**Directions for this task**
Output exactly the lines below, starting with the line that has "Task: Click the Windows Tools help icon" and going on through the line that has "Task: Expand Technology", both included, and no other lines.

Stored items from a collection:
*****

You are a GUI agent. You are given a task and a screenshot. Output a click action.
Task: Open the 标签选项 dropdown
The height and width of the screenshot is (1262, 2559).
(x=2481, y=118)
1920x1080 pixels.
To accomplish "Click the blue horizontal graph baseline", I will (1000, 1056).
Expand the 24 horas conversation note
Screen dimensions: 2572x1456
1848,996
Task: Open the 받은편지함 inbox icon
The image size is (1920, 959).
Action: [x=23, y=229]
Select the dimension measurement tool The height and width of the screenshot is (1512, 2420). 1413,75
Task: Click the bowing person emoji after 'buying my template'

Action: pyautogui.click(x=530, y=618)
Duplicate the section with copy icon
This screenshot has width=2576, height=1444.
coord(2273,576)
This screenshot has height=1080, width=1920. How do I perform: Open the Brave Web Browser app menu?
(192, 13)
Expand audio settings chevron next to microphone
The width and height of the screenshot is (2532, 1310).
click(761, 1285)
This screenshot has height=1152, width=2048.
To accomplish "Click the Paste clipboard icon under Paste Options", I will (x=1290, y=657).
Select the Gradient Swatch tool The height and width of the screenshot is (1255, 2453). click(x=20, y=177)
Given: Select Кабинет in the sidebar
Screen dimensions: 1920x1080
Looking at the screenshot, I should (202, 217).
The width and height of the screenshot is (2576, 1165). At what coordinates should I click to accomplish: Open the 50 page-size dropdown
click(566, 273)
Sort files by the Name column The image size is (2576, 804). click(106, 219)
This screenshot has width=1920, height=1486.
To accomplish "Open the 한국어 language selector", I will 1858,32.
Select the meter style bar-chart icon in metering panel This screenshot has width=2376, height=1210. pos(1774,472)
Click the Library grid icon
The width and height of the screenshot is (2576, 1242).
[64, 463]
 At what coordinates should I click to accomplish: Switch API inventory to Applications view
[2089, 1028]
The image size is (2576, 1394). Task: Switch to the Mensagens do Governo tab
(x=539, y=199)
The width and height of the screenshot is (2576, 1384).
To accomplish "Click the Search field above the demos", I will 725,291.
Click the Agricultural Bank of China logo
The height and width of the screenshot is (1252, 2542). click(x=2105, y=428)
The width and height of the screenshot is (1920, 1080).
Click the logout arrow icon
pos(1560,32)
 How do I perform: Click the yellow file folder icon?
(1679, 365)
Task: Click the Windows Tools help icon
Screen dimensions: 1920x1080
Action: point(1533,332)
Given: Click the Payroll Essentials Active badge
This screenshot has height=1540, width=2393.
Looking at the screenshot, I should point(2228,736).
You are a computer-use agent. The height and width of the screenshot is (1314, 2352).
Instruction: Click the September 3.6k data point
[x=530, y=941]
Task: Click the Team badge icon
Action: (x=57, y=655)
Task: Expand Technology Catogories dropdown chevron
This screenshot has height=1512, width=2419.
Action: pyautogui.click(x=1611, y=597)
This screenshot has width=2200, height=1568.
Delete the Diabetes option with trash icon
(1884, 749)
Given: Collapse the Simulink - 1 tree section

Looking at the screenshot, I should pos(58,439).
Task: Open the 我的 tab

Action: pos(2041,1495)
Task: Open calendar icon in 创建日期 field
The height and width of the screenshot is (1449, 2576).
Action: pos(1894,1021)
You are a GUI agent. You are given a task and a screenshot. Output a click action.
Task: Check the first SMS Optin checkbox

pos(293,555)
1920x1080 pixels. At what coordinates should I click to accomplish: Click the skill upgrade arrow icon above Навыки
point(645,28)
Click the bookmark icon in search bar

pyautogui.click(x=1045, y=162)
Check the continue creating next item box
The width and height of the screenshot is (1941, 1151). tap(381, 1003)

*****

**The answer**
Task: Click the Windows Tools help icon
Screen dimensions: 1920x1080
Action: point(1533,332)
Given: Click the Payroll Essentials Active badge
This screenshot has height=1540, width=2393.
Looking at the screenshot, I should point(2228,736).
You are a computer-use agent. The height and width of the screenshot is (1314, 2352).
Instruction: Click the September 3.6k data point
[x=530, y=941]
Task: Click the Team badge icon
Action: (x=57, y=655)
Task: Expand Technology Catogories dropdown chevron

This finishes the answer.